April 29, 2004
The pension opt-out vote

Early voting has started for the May 15 election of City Proposition #1, which would allow Houston to opt out of the pension guarantee that was enacted last September. The numbers are scary (and getting scarier), but I'm rather torn as to whether or not this is the right thing to do. I've read both Greg, who's voting Yes, and Kevin, who's voting No, and I'm still undecided though leaning very slightly towards Yes.

For what it's worth, I attended a meeting of the Heights Democratic Club a few weeks ago, and much of the meeting was a discussion of Prop 1. Both sides made a good case, with City Council member Adrian Garcia presenting the Yes viewpoint. In my mind, the matter largely comes down to how much you trust Mayor White with this hot potato. I don't think he's going to screw anyone, and that nudges me gently towards a Yes vote. But I'm not quite there yet. And I need to get wherever I'm going sooner rather than later, because I'm going to a wedding on the 15th, so it's early voting or no voting for me.
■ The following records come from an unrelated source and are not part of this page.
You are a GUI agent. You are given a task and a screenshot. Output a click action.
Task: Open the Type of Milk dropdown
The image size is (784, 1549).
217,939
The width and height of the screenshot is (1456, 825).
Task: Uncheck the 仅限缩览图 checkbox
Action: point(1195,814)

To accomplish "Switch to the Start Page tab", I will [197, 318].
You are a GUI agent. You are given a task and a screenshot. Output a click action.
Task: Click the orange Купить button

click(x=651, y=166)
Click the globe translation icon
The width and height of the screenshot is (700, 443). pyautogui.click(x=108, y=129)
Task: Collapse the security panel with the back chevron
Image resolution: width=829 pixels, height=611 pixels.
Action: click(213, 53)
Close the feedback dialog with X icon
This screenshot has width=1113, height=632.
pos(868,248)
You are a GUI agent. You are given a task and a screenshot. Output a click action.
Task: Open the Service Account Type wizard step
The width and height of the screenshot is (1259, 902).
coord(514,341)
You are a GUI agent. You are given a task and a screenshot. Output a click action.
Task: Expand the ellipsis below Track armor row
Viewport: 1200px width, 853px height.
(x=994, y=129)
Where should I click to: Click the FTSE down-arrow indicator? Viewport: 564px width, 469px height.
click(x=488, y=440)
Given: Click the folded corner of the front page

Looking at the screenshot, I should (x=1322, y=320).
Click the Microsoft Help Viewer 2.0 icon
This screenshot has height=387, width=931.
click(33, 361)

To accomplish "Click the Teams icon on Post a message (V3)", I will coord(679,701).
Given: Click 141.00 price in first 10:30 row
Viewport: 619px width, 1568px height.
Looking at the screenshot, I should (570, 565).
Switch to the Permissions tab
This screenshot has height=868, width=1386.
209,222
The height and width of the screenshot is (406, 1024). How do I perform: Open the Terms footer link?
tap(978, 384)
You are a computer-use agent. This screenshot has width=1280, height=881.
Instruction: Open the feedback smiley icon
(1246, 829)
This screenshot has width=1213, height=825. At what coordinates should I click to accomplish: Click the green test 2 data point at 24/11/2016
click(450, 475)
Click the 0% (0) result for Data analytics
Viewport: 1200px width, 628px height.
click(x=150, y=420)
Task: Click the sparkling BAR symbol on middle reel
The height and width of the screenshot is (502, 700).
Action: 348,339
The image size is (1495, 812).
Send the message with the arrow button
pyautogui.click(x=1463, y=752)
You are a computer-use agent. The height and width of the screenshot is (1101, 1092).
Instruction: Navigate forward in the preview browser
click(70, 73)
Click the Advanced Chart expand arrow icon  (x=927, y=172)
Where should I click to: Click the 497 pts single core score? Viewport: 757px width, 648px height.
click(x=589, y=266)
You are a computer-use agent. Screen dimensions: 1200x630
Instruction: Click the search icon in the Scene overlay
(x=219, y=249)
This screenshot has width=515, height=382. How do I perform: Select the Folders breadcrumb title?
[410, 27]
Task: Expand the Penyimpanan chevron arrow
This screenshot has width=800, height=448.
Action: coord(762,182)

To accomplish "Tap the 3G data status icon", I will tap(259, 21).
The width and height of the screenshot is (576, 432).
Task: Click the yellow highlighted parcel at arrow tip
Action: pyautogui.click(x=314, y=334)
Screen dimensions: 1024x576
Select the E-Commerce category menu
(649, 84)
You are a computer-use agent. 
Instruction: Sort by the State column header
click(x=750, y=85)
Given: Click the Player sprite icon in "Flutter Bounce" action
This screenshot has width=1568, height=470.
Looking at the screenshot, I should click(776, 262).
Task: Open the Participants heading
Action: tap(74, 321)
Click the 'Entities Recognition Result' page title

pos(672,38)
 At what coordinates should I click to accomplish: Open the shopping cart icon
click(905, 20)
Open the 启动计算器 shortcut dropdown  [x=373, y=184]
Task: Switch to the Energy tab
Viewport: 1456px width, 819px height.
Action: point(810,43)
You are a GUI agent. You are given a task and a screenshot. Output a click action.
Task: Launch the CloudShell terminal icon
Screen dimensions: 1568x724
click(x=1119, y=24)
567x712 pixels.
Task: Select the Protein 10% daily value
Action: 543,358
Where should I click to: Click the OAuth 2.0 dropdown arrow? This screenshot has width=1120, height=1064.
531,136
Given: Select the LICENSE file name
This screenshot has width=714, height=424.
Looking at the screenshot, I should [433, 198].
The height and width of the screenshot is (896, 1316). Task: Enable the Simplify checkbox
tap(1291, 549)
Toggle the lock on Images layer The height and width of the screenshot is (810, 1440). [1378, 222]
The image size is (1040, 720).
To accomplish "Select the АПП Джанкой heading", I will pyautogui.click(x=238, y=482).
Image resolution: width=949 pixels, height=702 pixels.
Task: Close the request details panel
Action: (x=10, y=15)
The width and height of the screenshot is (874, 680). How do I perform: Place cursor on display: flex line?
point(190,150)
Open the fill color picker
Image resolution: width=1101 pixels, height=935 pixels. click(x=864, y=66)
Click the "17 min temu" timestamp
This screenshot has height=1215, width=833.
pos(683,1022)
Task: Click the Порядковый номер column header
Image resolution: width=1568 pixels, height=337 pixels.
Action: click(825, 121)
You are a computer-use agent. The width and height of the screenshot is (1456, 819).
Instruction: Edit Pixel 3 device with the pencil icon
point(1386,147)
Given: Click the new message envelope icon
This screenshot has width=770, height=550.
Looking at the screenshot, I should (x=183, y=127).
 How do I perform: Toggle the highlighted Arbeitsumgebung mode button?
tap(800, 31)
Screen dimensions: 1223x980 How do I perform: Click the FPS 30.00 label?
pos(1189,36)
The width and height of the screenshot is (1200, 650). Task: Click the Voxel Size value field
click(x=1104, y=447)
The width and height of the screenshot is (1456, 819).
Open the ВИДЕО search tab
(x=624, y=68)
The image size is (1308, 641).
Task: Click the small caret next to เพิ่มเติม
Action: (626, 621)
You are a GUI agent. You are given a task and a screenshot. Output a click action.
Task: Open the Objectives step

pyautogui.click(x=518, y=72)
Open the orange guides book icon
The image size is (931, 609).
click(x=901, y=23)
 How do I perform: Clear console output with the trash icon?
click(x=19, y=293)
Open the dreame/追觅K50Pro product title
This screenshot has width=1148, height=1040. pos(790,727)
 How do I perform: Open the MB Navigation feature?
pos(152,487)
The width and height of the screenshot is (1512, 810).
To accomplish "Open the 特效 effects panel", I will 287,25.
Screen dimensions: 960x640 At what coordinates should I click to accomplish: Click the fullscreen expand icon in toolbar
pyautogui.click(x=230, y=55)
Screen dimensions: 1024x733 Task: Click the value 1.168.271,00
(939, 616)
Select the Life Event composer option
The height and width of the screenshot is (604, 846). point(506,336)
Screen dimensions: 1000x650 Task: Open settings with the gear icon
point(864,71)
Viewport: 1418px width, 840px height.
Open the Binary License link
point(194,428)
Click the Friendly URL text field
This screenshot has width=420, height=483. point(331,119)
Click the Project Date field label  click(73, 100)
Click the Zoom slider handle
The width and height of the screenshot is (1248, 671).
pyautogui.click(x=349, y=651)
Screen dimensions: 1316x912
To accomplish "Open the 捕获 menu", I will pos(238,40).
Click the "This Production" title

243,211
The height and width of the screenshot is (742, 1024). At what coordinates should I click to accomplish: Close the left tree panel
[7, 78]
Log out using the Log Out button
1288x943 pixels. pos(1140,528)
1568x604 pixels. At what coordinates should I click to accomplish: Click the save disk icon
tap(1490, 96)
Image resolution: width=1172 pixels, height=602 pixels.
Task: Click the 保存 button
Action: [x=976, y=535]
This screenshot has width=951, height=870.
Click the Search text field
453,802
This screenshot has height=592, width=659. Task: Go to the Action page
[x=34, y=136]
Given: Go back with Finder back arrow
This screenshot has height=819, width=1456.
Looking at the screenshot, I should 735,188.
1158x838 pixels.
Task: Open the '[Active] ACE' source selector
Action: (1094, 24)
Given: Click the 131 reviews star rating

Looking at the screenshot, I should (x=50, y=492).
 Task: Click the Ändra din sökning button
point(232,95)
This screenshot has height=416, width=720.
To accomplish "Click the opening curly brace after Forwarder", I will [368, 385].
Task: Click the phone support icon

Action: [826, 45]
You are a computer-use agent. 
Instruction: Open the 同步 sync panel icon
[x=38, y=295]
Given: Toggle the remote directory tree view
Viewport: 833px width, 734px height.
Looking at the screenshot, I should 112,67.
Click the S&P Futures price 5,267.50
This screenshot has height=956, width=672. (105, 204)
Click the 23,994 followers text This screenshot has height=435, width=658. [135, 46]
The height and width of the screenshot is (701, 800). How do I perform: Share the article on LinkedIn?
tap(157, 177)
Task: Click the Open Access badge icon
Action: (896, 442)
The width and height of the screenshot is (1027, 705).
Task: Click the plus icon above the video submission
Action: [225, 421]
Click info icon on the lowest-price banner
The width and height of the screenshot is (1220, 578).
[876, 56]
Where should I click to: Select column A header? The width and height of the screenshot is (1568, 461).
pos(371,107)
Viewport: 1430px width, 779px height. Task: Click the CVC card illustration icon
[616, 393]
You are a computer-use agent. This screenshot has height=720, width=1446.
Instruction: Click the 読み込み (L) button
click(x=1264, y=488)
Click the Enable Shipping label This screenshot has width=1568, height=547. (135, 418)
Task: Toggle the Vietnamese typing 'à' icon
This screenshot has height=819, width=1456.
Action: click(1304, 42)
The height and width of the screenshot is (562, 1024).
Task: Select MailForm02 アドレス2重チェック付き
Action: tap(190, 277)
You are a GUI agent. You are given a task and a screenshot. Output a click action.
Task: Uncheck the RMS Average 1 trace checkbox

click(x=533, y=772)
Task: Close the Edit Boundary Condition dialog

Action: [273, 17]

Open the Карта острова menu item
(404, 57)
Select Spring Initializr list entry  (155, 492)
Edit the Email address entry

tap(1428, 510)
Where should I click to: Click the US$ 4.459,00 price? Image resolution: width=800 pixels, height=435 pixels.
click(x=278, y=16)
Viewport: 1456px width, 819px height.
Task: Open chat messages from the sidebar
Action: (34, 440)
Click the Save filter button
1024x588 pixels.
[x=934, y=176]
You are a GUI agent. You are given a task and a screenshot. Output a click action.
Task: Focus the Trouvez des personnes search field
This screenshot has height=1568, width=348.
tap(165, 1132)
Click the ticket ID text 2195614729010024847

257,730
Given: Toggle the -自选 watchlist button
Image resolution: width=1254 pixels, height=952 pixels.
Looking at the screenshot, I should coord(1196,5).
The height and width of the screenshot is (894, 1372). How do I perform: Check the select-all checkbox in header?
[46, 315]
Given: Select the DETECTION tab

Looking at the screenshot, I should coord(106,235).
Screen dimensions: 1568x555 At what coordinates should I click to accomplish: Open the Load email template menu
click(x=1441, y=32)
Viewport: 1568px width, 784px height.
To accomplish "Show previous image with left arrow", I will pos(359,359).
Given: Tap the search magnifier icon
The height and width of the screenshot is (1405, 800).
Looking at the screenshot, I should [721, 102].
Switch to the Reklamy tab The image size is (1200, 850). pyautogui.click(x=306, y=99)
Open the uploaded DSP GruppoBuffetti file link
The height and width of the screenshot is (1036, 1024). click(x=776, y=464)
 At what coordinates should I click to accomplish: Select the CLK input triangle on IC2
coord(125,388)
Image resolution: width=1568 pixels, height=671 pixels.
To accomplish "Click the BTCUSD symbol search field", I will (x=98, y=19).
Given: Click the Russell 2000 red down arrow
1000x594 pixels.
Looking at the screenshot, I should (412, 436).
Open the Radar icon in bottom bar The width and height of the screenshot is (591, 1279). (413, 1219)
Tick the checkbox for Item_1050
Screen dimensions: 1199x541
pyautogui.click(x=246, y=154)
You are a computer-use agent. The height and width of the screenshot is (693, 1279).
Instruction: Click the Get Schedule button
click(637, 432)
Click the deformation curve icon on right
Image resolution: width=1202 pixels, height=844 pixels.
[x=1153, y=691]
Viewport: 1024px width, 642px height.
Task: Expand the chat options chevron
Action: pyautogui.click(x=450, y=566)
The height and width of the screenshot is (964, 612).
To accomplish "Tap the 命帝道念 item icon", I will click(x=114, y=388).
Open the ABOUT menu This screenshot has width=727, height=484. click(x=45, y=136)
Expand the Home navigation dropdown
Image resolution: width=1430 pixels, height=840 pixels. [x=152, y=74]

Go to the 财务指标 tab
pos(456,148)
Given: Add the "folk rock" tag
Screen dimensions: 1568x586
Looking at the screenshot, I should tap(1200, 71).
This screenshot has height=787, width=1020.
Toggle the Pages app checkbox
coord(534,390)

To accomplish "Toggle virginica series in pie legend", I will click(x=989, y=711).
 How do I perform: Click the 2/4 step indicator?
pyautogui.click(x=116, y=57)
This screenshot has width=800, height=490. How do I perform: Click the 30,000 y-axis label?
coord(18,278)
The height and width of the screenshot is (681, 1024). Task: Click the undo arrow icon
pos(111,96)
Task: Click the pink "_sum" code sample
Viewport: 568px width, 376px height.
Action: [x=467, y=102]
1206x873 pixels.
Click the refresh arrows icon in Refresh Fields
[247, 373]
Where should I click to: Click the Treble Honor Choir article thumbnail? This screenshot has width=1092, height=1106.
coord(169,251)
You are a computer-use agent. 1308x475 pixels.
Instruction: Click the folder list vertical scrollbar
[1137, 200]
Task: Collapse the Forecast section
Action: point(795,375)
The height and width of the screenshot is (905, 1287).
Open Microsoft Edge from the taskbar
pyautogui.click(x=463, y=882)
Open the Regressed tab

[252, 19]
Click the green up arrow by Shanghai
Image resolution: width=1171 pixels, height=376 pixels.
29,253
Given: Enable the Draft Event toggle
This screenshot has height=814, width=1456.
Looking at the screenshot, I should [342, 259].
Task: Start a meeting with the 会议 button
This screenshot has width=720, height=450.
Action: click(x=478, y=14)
Posted by Charles Kuffner on April 29, 2004 to Local politics | TrackBack
Comments

I'd imagine you'd be leaning Hard No if Sanchez won the mayor's race. :-)

Anyway, the main reason I support Prop 1 is because Yes on 1 means No on Unfunded Mandates. I consider this matter an unfunded mandate, which I believe are evil (like the Lakers).

Another cause near and dear to my heart is to stop each successive generation from getting screwed more than the previous, which has happened increasingly over the last 20-30 years and accelerated in pace over the last decade. If the city can't extricate itself from the mandate, future employees will get the shaft relative to the older workers (who probably also have a more secure shot as Social Security and Medicare). It seems that these days, each new generation gets a raw deal compared to that of their parents, and I think that failure to opt out would be one more small example of this which, cumulatively, is death by a thousand cuts for younger workers.

Posted by: Tim on April 29, 2004 5:10 PM

Wake up people of Houston, vote no on prop 1. Have you forgot how big business follows trends. If the city gets the ok to mess with pensions, do you think big business will not follow? Could it be your pension next? The mayor has released statements in a timely manor just before the election to sway the vote his way. He is negotiating with the unions, but yet releases information. Under the negotiating ground rules, all negotiations are to be kept within the confines of the parties involved. So much for Saturday's Houston Chronicle article. He also wants you to believe that all "Municipal employees" are all of the city employees. Bill White has been in office for only 5 months and all he has done for the city is TAKE AWAY.

Posted by: David on May 12, 2004 8:05 PM

Hey 'David', how many message boards on the internet are you going to spam with that same message? You even screwed up and spammed it twice here:

http://www.gregsopinion.com/archives/004569.php

Posted by: Tom on May 14, 2004 12:42 AM

Big business has already done what the city, county, state and us govt. lack in. That is big business has already gone to a cash balance buyout of previous pensions our forefathers had the luxury to have and benefit from. I work for Centerpoint Energy, and I was to young to take advantage of the grandfather clause of getting the benefit of a pension similar to that of Govt. Employees.
Grab onto you shirttails and wallets, It is going to happen, the sooner the better.
As with the way city Govt. pensions works, I see why most employees can drive new cars and seem to spend all they earn. Why not when they will bring home the same wages long after they quit or retire from an almost honest well-earned living.

Posted by: Terry Weathers on October 12, 2004 8:04 PM

Big business has already done what the city, county, state and us govt. lack in. That is big business has already gone to a cash balance buyout of previous pensions our forefathers had the luxury to have and benefit from. I work for Centerpoint Energy, and I was to young to take advantage of the grandfather clause of getting the benefit of a pension similar to that of Govt. Employees.
Grab onto you shirttails and wallets, It is going to happen, the sooner the better.
As with the way city Govt. pensions works, I see why most employees can drive new cars and seem to spend all they earn. Why not when they will bring home the same wages long after they quit or retire from an almost honest well-earned living.